L’analyse de Philippe Crevel, Directeur du Cercle de l’Épargne.
Octobre, mois
damné pour le Livret A et le Livret de Développement Durable et Solidaire
(LLDS).
De 2015 à 2024, le
Livret A a enregistré dix décollectes consécutives en octobre. Depuis 2009,
première année de la base statistique de la Caisse des dépôts, la collecte n’a
été positive en octobre qu’en 2012 (+7,35 milliards d’euros). Cette collecte
exceptionnelle et atypique s’expliquait par le relèvement, au
1er octobre, du
plafond du Livret A de 15 300 à 19 125 euros.
De son côté, le LDDS
n’a connu une collecte positive qu’à deux reprises depuis 2009 : en 2012
(+13,84 milliards d’euros grâce à un relèvement de son plafond de 6 000 à 12
000 euros) et en 2022 (+290 millions d’euros, dans un contexte d’inflation et
d’incertitudes liées à la guerre en Ukraine).
En 2024, pour le Livret
A, la tradition se maintient avec une décollecte de 2,58 milliards d’euros, en
ligne avec la moyenne des mois d’octobre de la dernière décennie (-2,1
milliards d’euros).
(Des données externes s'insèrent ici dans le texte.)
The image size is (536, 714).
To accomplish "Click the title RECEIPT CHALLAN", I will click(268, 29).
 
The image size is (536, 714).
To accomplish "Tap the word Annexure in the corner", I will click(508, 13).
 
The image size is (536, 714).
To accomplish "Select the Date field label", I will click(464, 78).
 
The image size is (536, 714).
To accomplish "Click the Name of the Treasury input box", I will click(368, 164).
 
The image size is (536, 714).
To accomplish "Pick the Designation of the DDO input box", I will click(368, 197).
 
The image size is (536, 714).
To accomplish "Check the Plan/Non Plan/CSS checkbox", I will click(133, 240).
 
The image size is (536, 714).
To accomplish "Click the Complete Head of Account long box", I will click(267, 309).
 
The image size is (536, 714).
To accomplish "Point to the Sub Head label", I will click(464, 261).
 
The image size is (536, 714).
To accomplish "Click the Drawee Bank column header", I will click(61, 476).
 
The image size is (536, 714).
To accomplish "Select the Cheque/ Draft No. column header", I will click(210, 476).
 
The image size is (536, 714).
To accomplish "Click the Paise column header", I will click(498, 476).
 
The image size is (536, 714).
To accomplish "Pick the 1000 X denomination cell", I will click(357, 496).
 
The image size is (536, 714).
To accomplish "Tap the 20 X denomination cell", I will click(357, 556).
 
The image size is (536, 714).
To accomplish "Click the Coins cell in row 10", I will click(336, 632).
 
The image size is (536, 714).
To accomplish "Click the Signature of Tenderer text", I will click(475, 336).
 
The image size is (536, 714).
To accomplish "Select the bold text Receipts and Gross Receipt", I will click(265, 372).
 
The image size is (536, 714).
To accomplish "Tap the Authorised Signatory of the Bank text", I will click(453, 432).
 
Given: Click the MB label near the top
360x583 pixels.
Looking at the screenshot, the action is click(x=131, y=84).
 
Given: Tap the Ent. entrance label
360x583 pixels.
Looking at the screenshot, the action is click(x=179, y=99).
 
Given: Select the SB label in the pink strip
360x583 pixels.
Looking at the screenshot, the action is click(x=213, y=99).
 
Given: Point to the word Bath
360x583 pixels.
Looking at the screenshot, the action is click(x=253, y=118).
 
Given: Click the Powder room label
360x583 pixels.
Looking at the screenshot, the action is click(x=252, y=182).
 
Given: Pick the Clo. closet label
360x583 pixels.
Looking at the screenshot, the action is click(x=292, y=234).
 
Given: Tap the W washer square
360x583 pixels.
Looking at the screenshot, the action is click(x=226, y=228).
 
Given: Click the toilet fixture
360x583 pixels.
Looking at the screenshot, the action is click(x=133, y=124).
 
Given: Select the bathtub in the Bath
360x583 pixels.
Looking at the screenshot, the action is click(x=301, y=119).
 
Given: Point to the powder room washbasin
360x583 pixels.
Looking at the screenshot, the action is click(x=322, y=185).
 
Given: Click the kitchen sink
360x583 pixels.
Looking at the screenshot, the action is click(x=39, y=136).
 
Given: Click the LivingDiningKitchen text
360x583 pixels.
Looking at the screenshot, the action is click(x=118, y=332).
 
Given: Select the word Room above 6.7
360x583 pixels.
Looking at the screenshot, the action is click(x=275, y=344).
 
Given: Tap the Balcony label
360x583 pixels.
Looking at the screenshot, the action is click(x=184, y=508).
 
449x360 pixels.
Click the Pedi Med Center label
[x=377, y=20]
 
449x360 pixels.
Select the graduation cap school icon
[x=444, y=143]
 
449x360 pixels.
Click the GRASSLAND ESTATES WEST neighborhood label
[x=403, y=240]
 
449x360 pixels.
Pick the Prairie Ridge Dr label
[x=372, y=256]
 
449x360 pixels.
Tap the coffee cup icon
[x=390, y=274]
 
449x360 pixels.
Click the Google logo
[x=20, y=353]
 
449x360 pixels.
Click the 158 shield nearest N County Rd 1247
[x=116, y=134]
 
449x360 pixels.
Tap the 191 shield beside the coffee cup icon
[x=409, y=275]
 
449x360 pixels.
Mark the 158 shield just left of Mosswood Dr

En 2023, elle avait atteint -3,77 milliards d’euros, un
chiffre élevé lié au relèvement du plafond du Livret d’Épargne Populaire à 10
000 euros.
Le LDDS a également
enregistré, en octobre 2024, une décollecte de 640 millions d’euros, légèrement
supérieure à la moyenne des dix dernières années (-430 millions d’euros).
Atterrissage pour le
Livret A et le LDDS après des années fastes
Depuis le début de
l’année 2024, les collectes du Livret A et du LDDS se normalisent, marquant la
fin d’une période faste liée à une succession de chocs (Covid-19, guerre en
Ukraine, inflation, relèvement du taux de rémunération). L’effet "taux"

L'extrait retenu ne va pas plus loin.